Today’s most common phishing techniques have proven to pose a severe cyber threat, for they can enable bad guys to sneak a phishing email past security filters and right into the unlucky target’s inbox.
A well-designed phishing email is almost (if not entirely) the spitting image of a genuine email from a reputable company, making it incredibly hard to detect by the untrained eye. This is why you should provide your employees with solid knowledge of the phishing techniques that the bad guys use. Furthermore, they should be equipped with the best anti-phishing practices for every existing phishing method to protect themselves and your business.
This article will walk you through the most common phishing techniques out there: highly sophisticated obfuscation strategies used by hackers to circumvent defenses. More often than not, they’re invisible to the user and bypass Exchange Online Protection (EOP) and secure email gateways (SEGs).
What is Phishing?
Phishing is a cyberattack in which cybercriminals pretend to be a reputable entity or person, engaging various ways of online communication to distribute malicious links or attachments that can perform a variety of functions, but to one single end: stealing the victim’s data for financial gain.

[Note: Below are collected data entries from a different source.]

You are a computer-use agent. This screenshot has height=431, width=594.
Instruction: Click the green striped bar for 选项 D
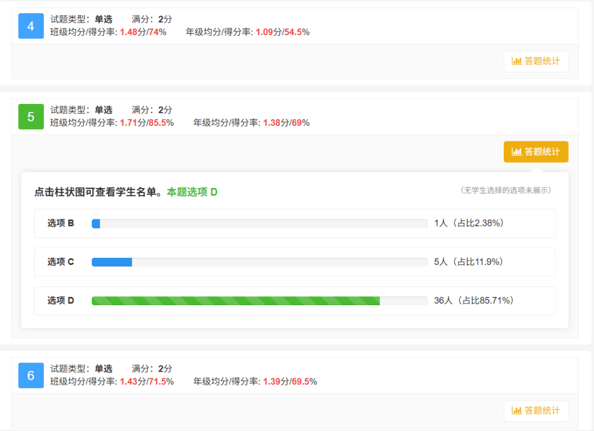[x=235, y=301]
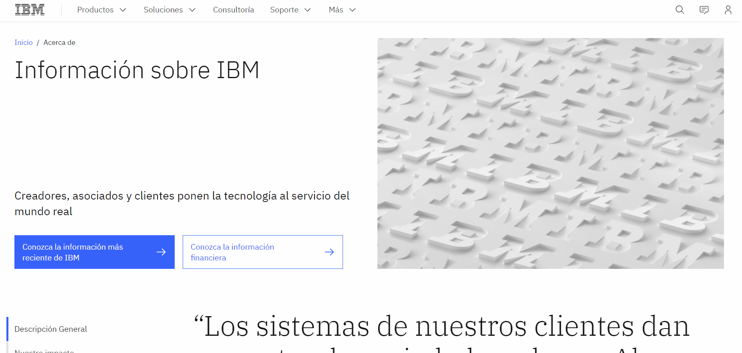Viewport: 742px width, 353px height.
Task: Open the chat bubble icon
Action: (704, 10)
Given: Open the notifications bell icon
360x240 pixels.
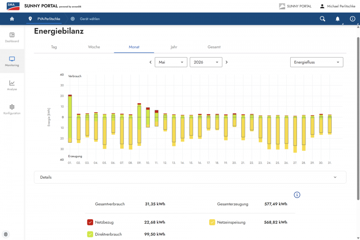Looking at the screenshot, I should 337,19.
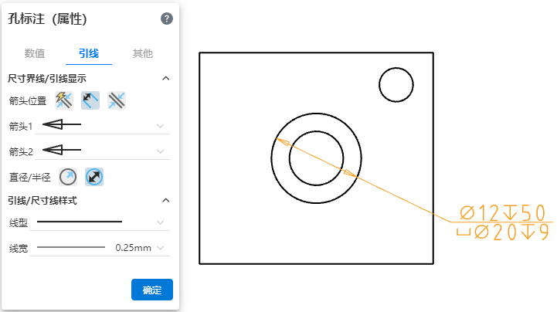Open the 线型 line type dropdown
Image resolution: width=557 pixels, height=312 pixels.
point(160,222)
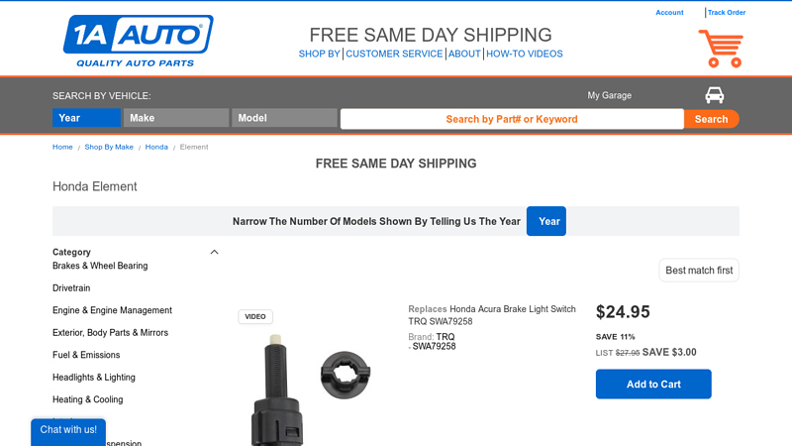
Task: Open the HOW-TO VIDEOS menu
Action: 525,55
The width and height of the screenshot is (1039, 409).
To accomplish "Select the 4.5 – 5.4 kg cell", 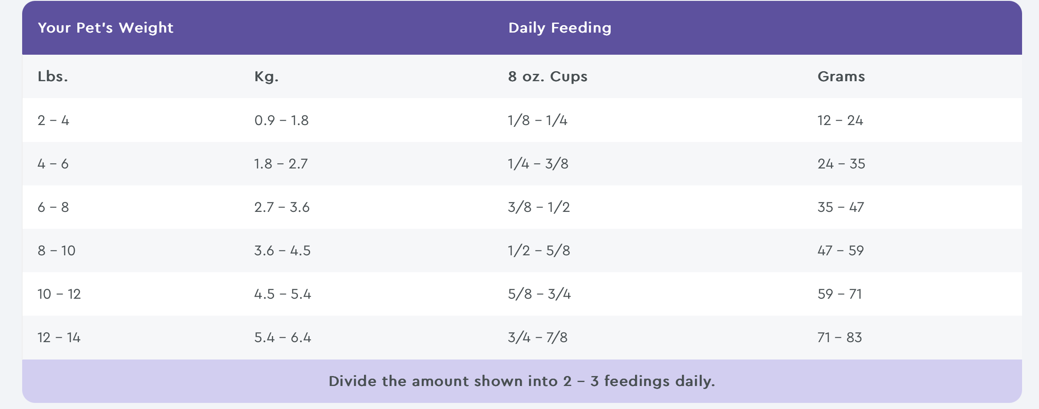I will pos(283,294).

This type of online fraud uses subtle and cunning social engineering strategies that allow cybercriminals who leverage human trust to steal the victim’s sensitive data, which is a lot easier than breaching a computer’s or a network’s defenses.
5 Most Common Phishing Techniques
1. Using legitimate links
The majority of email filters scan for known malicious URLs. However, to avoid detection, scammers add genuine links to their phishing emails, tricking email filters into “assuming” the email is good to go. For instance, in recent Microsoft Office 365 phishing emails detected by Vade Secure, the attacker included a legitimate reply-to email address and legitimate links to Microsoft’s community, legal, and privacy webpages. They also added a link to Microsoft’s contact preferences page.

2. Mixing legitimate and poisoned code together
In the below screenshot of a Wells Fargo phishing scam, the phisher even included a link to the bank’s fraud information center. Oh, the irony.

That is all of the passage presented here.